Carson and Miller provided heating stoves and kitchen equipment and were severely criticised for delays in completing their contract but the whole works, including alterations and additions to the original design were carried out remarkably quickly. The main wards and day rooms, to accommodate 130 paupers, were provided in a three storey Y-shaped block with a hexagonal ring of stores and workshops, which also incorporated a Classical-style two-storey building housing the official entrance and screening the end of the Ward block at the rear. The adjoining Ward block housed the chapel and dining room on its ground floor; the kitchen and Master’s rooms were in the hub of the Y, women and girls were housed in the left wing of the Y, men in the right and boys over the chapel. The total cost was about £7,000 which was higher than the average of such new houses. It is noticeable that the other Wiltshire Unions all adopted more conventional cruciform plans such as that at Semington.

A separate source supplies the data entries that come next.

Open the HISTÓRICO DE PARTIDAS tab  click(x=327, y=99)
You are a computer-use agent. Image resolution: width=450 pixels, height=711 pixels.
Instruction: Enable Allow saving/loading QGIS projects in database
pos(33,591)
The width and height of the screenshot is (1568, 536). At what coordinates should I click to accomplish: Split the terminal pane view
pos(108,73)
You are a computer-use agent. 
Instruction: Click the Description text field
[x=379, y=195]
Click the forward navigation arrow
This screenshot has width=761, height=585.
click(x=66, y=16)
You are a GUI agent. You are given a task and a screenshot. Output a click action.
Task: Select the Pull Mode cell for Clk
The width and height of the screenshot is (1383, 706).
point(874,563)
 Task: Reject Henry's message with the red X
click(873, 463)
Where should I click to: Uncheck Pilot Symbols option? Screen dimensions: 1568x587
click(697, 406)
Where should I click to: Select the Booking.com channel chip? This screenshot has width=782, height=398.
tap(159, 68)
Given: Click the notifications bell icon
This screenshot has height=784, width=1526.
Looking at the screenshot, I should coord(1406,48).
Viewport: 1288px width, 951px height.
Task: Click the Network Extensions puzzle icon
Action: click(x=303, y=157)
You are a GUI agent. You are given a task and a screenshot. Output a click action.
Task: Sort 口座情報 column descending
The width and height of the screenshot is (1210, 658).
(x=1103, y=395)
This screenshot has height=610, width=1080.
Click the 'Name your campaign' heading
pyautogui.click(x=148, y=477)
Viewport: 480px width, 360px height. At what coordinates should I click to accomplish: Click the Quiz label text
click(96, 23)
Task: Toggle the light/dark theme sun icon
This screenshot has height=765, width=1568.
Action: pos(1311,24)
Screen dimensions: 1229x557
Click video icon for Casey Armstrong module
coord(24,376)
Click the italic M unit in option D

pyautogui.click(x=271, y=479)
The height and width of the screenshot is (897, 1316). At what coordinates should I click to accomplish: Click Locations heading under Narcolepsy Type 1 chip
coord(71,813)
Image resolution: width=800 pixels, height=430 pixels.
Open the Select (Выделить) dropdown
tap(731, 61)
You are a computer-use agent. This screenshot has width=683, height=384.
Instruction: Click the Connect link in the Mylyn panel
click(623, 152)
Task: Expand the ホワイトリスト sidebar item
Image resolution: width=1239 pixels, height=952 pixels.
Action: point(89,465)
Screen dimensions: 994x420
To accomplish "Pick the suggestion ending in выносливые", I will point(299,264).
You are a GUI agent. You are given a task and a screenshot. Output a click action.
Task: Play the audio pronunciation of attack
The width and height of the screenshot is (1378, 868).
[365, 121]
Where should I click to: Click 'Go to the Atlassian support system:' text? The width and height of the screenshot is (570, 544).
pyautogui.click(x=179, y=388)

Like most clients the Guardians took more interest in small details. They spent considerable time on the choice of a kitchen clock, eventually bought from a Mr Saunders for £7, a price to include repairs for seven years. Meanwhile they paid Warminster parish the sum of £7 10 shillings for the use of its old workhouse and another £3 15 shillings to Corsley parish for the use of their poor-house – a thatched building at Upper Whitbourne which could house 30 paupers.

It is worth recording that both old houses are still standing. The Brook Street workhouse was almost immediately taken by George Ward of Bull Mill, Crockerton, for silk-spinning and his machinery survived there long after his business closed. The main house was converted in the later 19th century to the Globe Inn [now the Snooty Fox]. The two wings which housed the workshops were demolished in the mid 20th century. The garden at the rear was still pleasant in 1986 and its “allotment” was incorporated in the Bradley Road allotments. The poor-house at Corsley was sold in 1839 for £117 and is now three dwellings (Nos. 21, 21a and 22 Corsley).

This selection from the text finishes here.